Pollinators are beloved for their ability to help any garden thrive and produce spectacular blooms. While the mere thought of a painful sting or allergic reaction is enough to make some people swear off of bees altogether, avid gardeners know there's nothing better than seeing these little guys land on your flowers. The diminishing bee population has even led some enthusiasts to become beekeepers themselves. Since more cities are opening up to the ideas of urban farming and beekeeping, it seems like the perfect time to start caring for a colony of your own!

Beekeeping Considerations


Before you start buying supplies for a new hive, you’ll need to consider a few things. Is keeping bees in your yard a feasible option? Your answer to this question will depend on the amount of available outdoor space you have. If you usually spend a lot of time in your yard, you’ll want to give your bees plenty of distance. Otherwise, you risk upsetting the hive with all that activity! Depending on your particular circumstances, this could mean putting as much as a half-acre of land between you and them. You'll also need to ask yourself if your neighbors and family support your beekeeping endeavor, or if your city's ordinances will even allow it in the first place.

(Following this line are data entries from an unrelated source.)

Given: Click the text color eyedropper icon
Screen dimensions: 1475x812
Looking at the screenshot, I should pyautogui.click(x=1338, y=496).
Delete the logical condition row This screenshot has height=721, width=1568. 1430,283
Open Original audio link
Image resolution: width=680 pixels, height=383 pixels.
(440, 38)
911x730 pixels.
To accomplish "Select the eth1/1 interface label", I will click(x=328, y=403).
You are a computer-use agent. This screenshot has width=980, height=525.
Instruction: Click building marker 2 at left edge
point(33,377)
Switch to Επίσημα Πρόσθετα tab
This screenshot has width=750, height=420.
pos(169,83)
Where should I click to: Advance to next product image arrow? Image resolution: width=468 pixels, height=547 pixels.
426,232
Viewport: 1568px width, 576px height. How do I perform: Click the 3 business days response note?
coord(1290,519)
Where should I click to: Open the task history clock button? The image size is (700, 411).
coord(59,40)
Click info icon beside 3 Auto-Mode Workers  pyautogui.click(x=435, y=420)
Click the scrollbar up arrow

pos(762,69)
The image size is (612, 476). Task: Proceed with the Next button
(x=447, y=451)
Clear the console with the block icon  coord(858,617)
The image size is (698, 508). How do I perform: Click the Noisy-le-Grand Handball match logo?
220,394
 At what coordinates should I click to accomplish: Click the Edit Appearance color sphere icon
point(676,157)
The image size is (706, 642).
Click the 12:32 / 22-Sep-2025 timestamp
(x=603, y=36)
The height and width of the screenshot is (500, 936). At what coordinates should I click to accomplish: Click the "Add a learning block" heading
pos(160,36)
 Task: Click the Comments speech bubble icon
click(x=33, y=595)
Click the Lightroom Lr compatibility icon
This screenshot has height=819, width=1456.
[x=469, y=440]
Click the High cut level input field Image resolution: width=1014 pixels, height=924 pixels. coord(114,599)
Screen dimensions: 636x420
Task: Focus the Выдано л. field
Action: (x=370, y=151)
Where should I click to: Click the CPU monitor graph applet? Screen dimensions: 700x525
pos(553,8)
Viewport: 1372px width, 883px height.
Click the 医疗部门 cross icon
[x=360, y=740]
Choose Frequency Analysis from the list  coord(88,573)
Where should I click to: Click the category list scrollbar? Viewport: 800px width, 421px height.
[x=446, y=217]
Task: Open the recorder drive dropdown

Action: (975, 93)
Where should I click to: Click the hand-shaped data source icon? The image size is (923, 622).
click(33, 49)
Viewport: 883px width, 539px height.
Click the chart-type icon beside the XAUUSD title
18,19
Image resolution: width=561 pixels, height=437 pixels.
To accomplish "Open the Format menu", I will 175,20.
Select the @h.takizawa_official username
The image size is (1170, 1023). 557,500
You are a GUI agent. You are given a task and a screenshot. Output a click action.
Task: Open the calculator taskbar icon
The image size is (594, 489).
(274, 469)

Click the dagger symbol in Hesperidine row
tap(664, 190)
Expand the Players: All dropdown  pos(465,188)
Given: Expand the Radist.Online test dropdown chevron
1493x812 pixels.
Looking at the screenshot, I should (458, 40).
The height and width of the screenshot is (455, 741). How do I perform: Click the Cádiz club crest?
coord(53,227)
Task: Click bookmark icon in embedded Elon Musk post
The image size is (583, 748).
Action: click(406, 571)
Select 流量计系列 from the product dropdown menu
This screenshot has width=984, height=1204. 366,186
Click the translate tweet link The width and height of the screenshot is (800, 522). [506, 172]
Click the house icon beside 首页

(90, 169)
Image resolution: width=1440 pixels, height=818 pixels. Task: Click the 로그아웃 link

Once you've thought these things through and determined that you can keep bees, it's time to figure out where you're going to put them. Again, they should be kept in a place that's out of the way. If you can manage it, keep your hive out of sight, too. That way, children and other curious guests won't be tempted to get too close. For the same reason, it can be a good idea to ditch the glaring white hive in favor of a more natural-colored one. Alternatively, you can hide your colony behind a nearby building or hedge. These barriers will also encourage an upward flight pattern among your bees, meaning they'll be less likely to fly around you and your family.


beekeeping with smoker and artificial hive

Now that you’ve got the perfect space picked out, you're ready to start buying some supplies.

Hive Stand: The first thing you’ll need is a decent hive stand. Luckily, stands can be made rather easily using cement blocks and a couple of 2 X 4s. When building yours, you'll want to make sure that it will keep your hive at least 18 inches off of the ground at all times. If it's any lower than this, your bees might not be safe from predators like skunks. Setting up more than one hive? Leave an adequate amount of space between them, because you're going to be doing a lot of walking here! It's also a good idea to put mulch or gravel over this walkway to keep it mud-free throughout the year.

Hive Set-Up: How are going to organize everything inside of your hive? Usually, a natural bee colony keeps its honey at the top, food storage underneath that, and brood area at the bottom. Keep this arrangement in mind when adding sections to your own hive box.

Protective Gear: When it comes to beekeeping, protective gear is a must. At the very least, you'll want to get yourself a good veil and lightweight jacket. The veil will keep the bees from getting on your face or in your hair, and the jacket will prevent you from getting sunburnt when you're tending the hive. These pieces of equipment are well-suited for quick and easy beekeeping tasks.

If you're planning on working on your hive a lot, you might be better off buying a full bee suit. Anyone who's uneasy about having bugs on their skin will find the suit very beneficial, at least until they get used to working with bees.

Smoker: Smokers are another beekeeping essential. The smoke tricks the bees into thinking there's a forest fire, causing them to calm down and allowing you to work on the hive in peace.

Choosing Bees

honey bee

Once you've picked up all the necessary supplies, you'll have to start thinking about the kind of bees you want to keep. You have plenty of options to choose from, but some popular breeds include the Russian, Italian, and Carniolan honey bees. Russian bees are relatively gentle and docile but can be a little hard to manage. Italians are gentle, easy to manage, and decently productive. Thanks to these positive traits, the Italian honey bee is one of the most commonly kept breeds out there. Carniolans are more demanding than the other two, but they're very gentle and a great choice if you live in an area with harsh winters.

Getting Bees

As you probably guessed, you can’t just buy a bee colony at the DIY store. However, that doesn't mean bees are impossible to come by. Your best bet will be to check with your local beekeeping association. These groups typically have at least one member that sells bees. Even if you can't find a seller there, beekeeping associations are sure to provide you with useful connections. You can always look for bees online, but be prepared to pay a pretty penny for shipping if you go this route.

With any luck, these basic beekeeping tips will start you on the path toward a booming colony of your own. This is one hobby that goes great with gardening, and it's sure to yield you a ton of beautiful flowers!